Leptospirose: Conheça sintomas, formas de prevenir e tratamento

O estado de calamidade pública foi declarado para 425 municípios do Rio Grande do Sul no último domingo (5) devido às intensas chuvas que resultaram em 100 mortes e 130 desaparecidos até a última quarta-feira (8). A situação alarmante também aumentou o risco de leptospirose, uma preocupação para os profissionais de saúde pública.

Leptospirose: Uma Doença Zoonótica A leptospirose é uma doença infecciosa causada pela bactéria Leptospira, frequentemente transmitida pelo contato com água ou solo contaminados pela urina de animais infectados, como ratos. As enchentes criam condições favoráveis para a propagação da doença, aumentando o risco para as pessoas em contato com as águas inundadas. A transmissão ocorre de animais para humanos, não diretamente entre pessoas, e lesões na pele podem aumentar a vulnerabilidade à infecção.

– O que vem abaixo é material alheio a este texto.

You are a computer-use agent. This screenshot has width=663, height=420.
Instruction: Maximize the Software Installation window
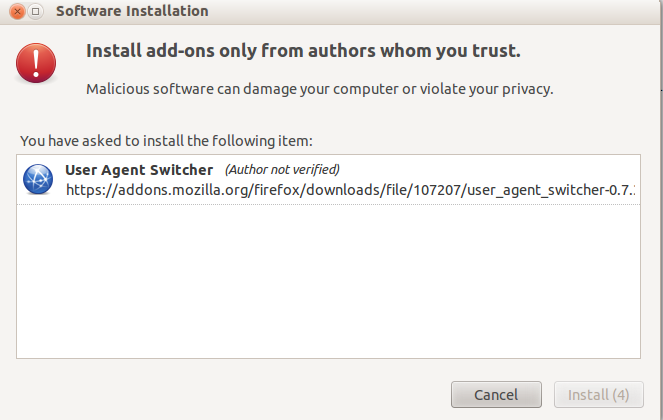pyautogui.click(x=35, y=12)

Sintomas e Fases da Leptospirose Os sintomas variam de formas assintomáticas a quadros graves e podem ser divididos em duas fases:

  • Fase Precoce:
    • Febre
    • Dor de cabeça
    • Dor muscular, especialmente nas panturrilhas
    • Perda de apetite
    • Náuseas e vômitos

Outros sintomas podem incluir diarreia, dor nas articulações, vermelhidão ou hemorragia nos olhos, fotofobia, tosse e manchas vermelhas na pele.

  • Fase Tardia:
    • Síndrome de Weil: icterícia intensa, insuficiência renal e hemorragias
    • Hemorragia pulmonar aguda
    • Comprometimento pulmonar
    • Síndrome da angústia respiratória aguda (SARA)
    • Manifestações hemorrágicas diversas

Cerca de 15% dos casos evoluem para formas graves após a primeira semana de sintomas.

Diagnóstico e Tratamento O diagnóstico é baseado em suspeita clínica e confirmado por testes sorológicos ou detecção direta da bactéria. O tratamento varia de acordo com a gravidade, desde hidratação ambulatorial até hospitalização imediata para casos graves. Antibióticos como doxiciclina, amoxicilina, penicilina e ceftriaxona são usados dependendo da fase da doença.

Prevenção A prevenção envolve evitar contato com águas potencialmente contaminadas, usar equipamentos de proteção e higienizar áreas afetadas com soluções desinfetantes. Em situações de alto risco, como exposição contínua a águas de enchentes, a profilaxia com orientação médica pode ser considerada.

Profilaxia Pós-Exposição Para socorristas e voluntários expostos prolongadamente à água de enchente, a profilaxia com doxiciclina ou azitromicina pode ser indicada, mas deve ser feita sob orientação médica e não substitui outras medidas de prevenção.

É crucial que a profilaxia seja realizada apenas sob orientação médica e não é uma garantia absoluta contra a doença. Mesmo com o uso de medicamentos recomendados, ainda é possível contrair a leptospirose.